More and more schools are beginning to see that yoga IS an educationally relevant practice and YES, more and more districts are offering yoga and mindfulness in different ways to support their students as well as the districts individual needs and initiatives.
Our newest program, EDUCATE 2B: Tools for Engaged Learning and Living has been receiving great praise from administrators, teachers, therapists, students and families. Designing this program was certainly a labor of love. Now that we are actually bringing it to schools and holding trainings, the love is expanding in big and beautiful ways. One of the aspects of this program that I am so proud of and excited about are the scientific links that are provided with each and every tool.
Throughout all of the years that I have brought yoga into classrooms and lead trainings for therapists and teachers, I have found that most people, especially educators, are initially excited about what the tools can offer, but following through with using them is sometimes a challenge.
There are 2 things that we do in the EDCUATE 2B training and manual that have helped educators sustain the program within their classroom.
- Trainings involve an experiential component where attendees actually practice using each and every tool. Feeling the change within themselves provides a much better memory circuit, forming connections to the effects.
- In the HOW THIS WORKS section of the manual, we provide the most up to date research and applications of the breathing, movement and mindfulness tools.
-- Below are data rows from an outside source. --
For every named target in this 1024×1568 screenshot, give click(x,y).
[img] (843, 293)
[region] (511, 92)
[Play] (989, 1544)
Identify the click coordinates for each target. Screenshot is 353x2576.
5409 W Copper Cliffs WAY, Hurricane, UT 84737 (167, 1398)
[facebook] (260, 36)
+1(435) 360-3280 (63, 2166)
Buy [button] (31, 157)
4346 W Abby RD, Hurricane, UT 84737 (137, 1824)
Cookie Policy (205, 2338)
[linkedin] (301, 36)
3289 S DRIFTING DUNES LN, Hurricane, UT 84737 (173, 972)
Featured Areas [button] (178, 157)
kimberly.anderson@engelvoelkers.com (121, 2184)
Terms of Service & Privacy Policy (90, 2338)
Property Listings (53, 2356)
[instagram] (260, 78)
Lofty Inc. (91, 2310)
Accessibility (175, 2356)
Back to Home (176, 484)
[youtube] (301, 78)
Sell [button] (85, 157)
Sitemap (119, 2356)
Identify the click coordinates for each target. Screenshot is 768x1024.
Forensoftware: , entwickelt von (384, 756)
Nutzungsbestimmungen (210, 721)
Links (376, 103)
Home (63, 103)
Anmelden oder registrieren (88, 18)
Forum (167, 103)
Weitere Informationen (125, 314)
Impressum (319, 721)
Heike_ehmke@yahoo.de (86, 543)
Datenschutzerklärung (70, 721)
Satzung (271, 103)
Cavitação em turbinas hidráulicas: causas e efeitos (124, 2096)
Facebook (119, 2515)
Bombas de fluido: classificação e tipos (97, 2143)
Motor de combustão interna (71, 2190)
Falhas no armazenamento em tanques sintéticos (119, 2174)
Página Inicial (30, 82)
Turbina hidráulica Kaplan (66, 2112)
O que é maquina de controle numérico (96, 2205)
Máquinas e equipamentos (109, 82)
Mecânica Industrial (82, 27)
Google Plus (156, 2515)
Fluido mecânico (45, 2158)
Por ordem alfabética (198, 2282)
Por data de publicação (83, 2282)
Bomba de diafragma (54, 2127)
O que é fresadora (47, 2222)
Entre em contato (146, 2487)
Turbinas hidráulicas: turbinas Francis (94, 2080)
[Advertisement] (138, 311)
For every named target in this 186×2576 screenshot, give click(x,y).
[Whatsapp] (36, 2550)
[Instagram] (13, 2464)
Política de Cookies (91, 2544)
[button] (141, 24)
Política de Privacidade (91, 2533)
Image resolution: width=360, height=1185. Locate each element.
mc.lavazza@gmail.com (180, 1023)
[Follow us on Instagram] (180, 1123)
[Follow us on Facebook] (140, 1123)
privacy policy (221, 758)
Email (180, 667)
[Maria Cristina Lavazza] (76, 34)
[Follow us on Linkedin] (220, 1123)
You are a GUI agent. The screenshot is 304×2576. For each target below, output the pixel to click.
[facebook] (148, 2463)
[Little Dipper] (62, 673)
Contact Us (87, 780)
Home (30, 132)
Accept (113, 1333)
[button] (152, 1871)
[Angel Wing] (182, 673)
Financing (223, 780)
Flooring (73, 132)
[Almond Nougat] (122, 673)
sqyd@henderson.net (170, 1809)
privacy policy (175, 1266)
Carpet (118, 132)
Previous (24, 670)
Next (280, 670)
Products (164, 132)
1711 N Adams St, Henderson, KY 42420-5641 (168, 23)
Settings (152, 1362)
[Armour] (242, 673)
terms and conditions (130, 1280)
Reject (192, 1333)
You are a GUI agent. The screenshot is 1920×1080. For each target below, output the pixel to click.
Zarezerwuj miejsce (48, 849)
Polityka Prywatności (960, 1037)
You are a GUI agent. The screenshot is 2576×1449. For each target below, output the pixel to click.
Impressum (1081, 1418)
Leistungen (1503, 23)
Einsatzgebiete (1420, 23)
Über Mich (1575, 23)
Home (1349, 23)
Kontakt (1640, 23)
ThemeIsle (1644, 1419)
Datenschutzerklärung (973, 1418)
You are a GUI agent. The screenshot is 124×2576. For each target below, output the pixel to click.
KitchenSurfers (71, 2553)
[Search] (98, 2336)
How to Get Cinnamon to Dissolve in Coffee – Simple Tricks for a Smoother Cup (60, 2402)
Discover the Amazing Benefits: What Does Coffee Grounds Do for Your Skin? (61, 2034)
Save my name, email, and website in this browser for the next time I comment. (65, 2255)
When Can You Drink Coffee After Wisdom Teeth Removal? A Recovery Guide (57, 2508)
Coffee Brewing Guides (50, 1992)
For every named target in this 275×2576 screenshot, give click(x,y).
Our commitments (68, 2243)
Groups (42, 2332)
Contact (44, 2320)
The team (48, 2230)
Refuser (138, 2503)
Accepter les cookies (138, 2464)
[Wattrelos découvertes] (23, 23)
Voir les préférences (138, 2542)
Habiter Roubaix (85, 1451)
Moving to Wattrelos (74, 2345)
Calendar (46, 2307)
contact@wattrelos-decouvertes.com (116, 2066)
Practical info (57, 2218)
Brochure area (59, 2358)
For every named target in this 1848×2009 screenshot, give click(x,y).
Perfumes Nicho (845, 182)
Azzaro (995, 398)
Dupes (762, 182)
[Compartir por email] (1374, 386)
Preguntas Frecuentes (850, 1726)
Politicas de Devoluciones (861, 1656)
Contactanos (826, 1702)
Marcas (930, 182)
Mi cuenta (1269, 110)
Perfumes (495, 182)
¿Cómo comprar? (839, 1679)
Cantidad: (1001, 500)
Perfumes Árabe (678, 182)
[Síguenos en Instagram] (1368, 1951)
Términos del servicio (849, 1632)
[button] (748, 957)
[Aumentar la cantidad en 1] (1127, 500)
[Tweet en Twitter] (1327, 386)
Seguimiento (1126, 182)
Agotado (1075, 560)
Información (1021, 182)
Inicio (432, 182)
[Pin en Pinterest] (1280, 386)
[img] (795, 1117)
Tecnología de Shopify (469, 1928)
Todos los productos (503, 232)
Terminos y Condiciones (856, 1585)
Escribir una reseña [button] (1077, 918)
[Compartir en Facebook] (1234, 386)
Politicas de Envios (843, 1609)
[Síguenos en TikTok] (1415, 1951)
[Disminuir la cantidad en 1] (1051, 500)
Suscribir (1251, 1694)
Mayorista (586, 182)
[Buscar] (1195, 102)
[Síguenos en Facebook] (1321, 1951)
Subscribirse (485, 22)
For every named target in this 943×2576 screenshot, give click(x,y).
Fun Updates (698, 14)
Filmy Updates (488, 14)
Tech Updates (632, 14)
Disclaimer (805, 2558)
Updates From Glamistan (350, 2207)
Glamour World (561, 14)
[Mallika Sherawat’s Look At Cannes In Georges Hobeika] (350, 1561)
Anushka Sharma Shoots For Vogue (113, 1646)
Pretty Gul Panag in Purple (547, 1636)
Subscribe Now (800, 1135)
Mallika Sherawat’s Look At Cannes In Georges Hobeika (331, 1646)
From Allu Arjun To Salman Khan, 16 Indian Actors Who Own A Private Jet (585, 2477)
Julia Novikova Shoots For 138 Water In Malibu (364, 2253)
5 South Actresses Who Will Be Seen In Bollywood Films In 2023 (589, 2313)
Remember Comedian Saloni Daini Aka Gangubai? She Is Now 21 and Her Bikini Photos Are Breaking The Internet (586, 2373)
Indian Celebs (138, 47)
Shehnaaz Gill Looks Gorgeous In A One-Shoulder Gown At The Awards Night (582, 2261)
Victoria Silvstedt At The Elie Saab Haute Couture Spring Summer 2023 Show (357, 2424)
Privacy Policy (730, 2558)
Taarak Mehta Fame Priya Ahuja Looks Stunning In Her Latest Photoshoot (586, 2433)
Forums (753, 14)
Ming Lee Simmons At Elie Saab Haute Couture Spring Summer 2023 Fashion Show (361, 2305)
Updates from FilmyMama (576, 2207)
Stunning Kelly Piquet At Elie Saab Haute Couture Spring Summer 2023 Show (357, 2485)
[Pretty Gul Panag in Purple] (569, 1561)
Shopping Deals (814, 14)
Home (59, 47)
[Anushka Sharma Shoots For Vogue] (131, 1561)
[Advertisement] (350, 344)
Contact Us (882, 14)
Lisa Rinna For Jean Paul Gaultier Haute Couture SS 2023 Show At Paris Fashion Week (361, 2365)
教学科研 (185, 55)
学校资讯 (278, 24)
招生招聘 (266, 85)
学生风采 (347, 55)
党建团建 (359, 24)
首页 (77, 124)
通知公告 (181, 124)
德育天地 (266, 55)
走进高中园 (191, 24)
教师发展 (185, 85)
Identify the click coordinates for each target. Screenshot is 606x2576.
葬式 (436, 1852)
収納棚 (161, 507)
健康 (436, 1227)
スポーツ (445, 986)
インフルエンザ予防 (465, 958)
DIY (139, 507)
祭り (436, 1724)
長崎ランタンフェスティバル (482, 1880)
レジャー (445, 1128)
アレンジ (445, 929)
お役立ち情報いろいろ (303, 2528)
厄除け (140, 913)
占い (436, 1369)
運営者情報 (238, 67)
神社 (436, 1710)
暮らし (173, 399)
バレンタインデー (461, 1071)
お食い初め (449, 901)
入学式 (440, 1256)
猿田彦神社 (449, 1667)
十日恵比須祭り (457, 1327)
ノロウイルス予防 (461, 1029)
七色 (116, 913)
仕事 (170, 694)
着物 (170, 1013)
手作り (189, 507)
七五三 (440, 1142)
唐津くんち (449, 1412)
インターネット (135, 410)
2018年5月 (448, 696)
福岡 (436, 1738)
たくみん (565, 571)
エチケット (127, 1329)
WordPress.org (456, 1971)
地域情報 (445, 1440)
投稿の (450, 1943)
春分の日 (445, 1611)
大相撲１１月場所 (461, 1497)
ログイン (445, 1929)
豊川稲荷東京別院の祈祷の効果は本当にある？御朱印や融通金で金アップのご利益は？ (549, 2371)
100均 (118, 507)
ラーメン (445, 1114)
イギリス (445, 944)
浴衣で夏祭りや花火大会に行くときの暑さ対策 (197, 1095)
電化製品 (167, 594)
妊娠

I love research and truly believe that along with feeling the effects within our own body and mind, understanding what is actually happening neurologically, biochemically, and physiologically further builds our connection to and appreciation of each tool. For educators, therapists and especially administrators, this is an essential element.
- Another feature that I am incredibly proud of is the STATES OF BEING section. Through 5 picture icons, users are guided on the effects of each tool. Some tools help the nervous system to calm, some to energize or to build focus. Connection tools build inner awareness of self and assist in building connections with others. The ready to learn tools are those that developmentally prepare specific systems within the body and mind to learn, such as getting the hands ready to write, the eyes ready to look, the ears ready to listen, etc.
Our EDUCATE 2B calendar of trainings will be growing. The next one is March 26, 2015. For now, the manual is only available when you take the training. Once you complete the training, you can purchase more manuals for your school and run your own in-service for the staff within your school building or district.
For now, here is some new ‘science’ that further supports some of the movement tools within EDUCATE 2B:
It has long been known that aerobic exercise is good for the body. This study referenced below, is the first to demonstrate that aerobic fitness is also essential for the brain. Research found that aerobic exercise positively related to the microstructure of white matter fiber tracts in the brain during childhood. White matter microstructure has been found to relate to mathematics performance in the classroom (van Eimeren et al., 2008).
The study further raises the possibility that greater white matter integrity, is one pathway by which higher fit children excel in cognitive and academic performance compared to their less fit peers. It also supports the need for students to get more exercise throughout their day. A physical education class one time per week will not be as fulfilling to the growing brain as having movement breaks throughout a day…every day.
Chaddock-Heyman, L., Erickson, K. I., Holtrop, J. L., Voss, M. W., Pontifex, M. B., Raine, L. B., Hillman, C. H., & Kramer, A. F. (2014). Aerobic fitness is associated with greater white matter integrity in children. Frontiers in Human Neuroscience, 8, 1-7.
Several of the movement breaks in the EDUCATE 2B program are faced paced, heart pumping sequences that get the blood flowing and bodies moving.
Here’s one to try: We call them bicycle pumps.
- Stand with your feet close together.
- Fold forward, keeping your legs as straight as possible.
- Look at your knees, and place your hands on the floor in front of you, or on your shins. You can even place a block or a stack of books in front of you to place your hands on if they don’t quite reach the floor.
- In this position, inhale through your nose.
- Then come into a squatting position (knees are bent and hands are still remaining on the floor).
- Exhale and look forward. Your hands stay in the same starting position either on your shins or on the floor in front of you.
- These 2 positions are the 2 movements of the pump.
- Continue breathing in and out and moving the energy and the air through your own personal pump.
- Repeat 10 times.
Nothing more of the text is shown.